To be clear, there are some genuine independent voters out there—a minority of independent identifiers who really do flip between parties from election to election. And some leaners are partisans without a party. Some are independent because they’re very conservative and don’t believe the Republican Party is conservative enough, or they’re very liberal and don’t believe that the Democratic Party is truly progressive. “There still are true independents in the middle, and they’re just people who really don’t pay much attention to politics,” Grossmann said. “If they vote, [they] don’t tend to make up their mind until late in the process.” And the numbers of swing voters are not increasing, said Grossmann. “Where you’re seeing the increase is in these folks who do know kind of what side they’re on but don’t want to say it.”
Many of these voters have expressed a desire to vote for a third party. In 2022, Pew Research found that 43 percent of surveyed voters disagreed with the assertion, “I usually feel there is at least one candidate who shares most of my views,” up from 36 percent four years earlier. Nearly half of independents—and 38 percent of Democrats and just 21 percent of Republicans—strongly agreed with the statement, “I wish there were more political parties to choose from in this country.” There are, however, reasons to suspect a third party aimed at hoovering up independents would fail. For one, the United States has been a political duopoly for more than a century, and there are no signs of disruption. For another, frustration with the political system is the one thing most independents share. Aside from that, there are few indications that these people represent a true coalition that could viably compete with the two entrenched parties: Contra the assumptions of Andrew Yang and No Labels, it’s wrong to imagine that the vast majority are “centrists.”
Meanwhile, negative partisanship has dramatically changed the tenor of U.S. political campaigns over the last four decades. Rather than pitches to persuade voters—and again, who knows how many persuadables really exist—the campaigns are built around constant reminders that the other guy is worse. Much, much worse.

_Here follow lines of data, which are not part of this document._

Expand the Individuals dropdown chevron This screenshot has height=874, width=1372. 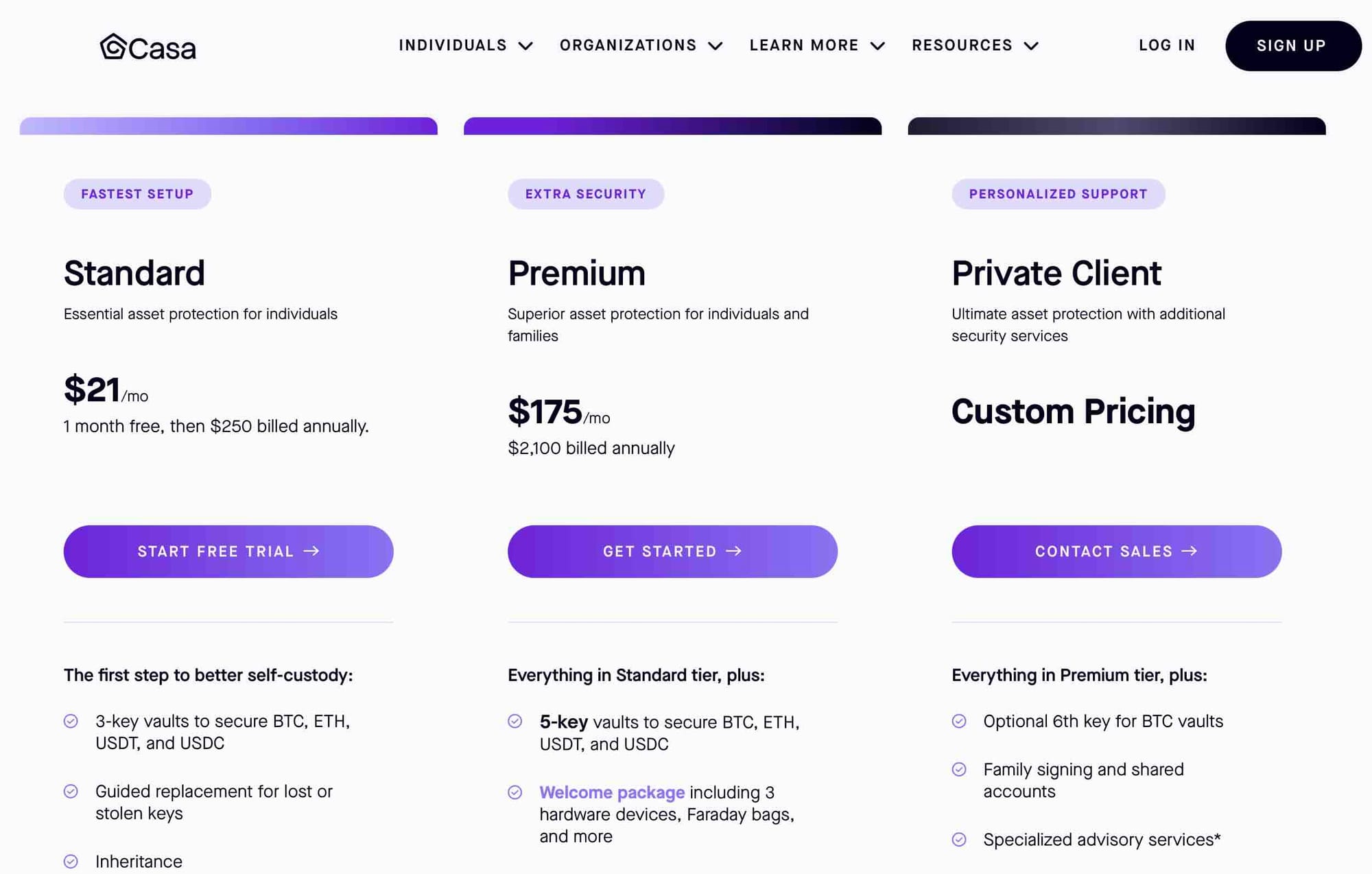point(525,46)

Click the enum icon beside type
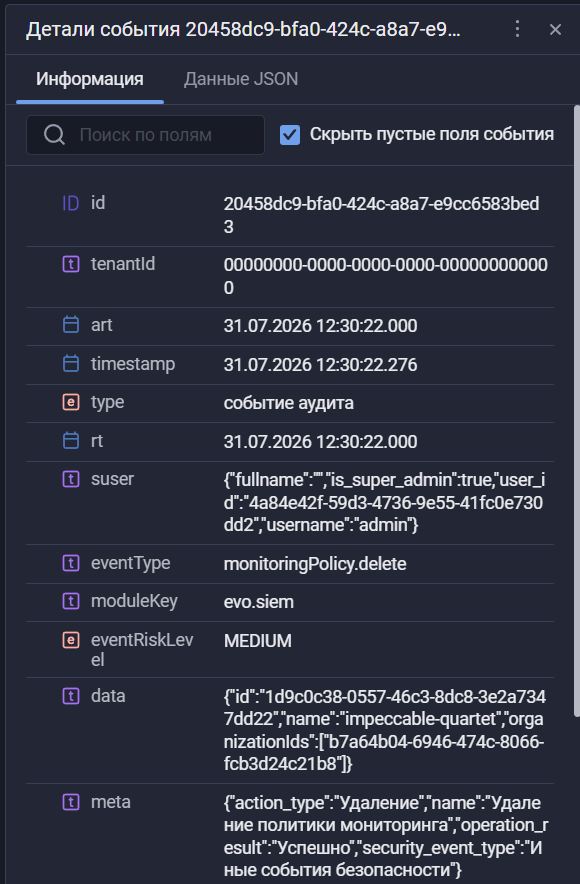(x=70, y=402)
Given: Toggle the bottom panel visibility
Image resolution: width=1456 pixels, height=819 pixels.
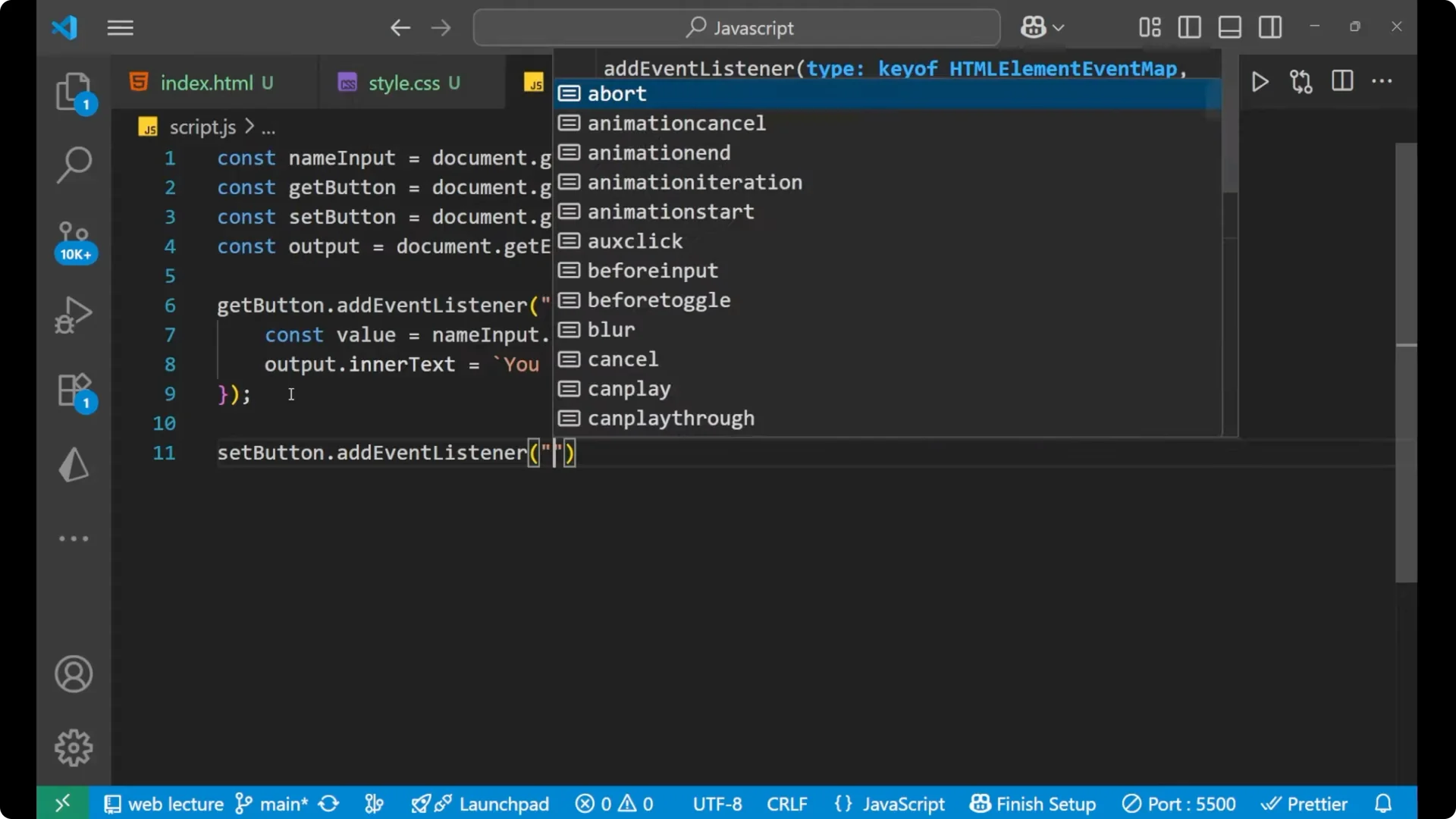Looking at the screenshot, I should [x=1229, y=27].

This will likely be truer than ever in 2024. Both Biden and Trump, the presumptive Republican nominee, are “unpopular.” The goal of the campaigns will not be to convince voters that each candidate’s policy platform is best, or that he has the temperament to run the nation, but to convince them that the other guy is corrupt and crazed. Biden will likely (rightfully) lean on the fact that his opponent is a delusional authoritarian who wants to suspend the Constitution and install himself as a dictator; Trump will likely respond by claiming that his opponent is simultaneously senile and overseeing a vast conspiracy to enrich himself and his family at the expense of the nation. And voters—independents as much as nonindependents—will respond, because that’s simply how powerful negative partisanship is.
Regardless, the idea that these voters are a secret army of moderates waiting to be unlocked by a centrist party is likely a myth. Many do think the parties are too extreme; certainly most believe that they’re too disputatious. And yet they hardly represent a sizable “third party”: They’re not shopping around.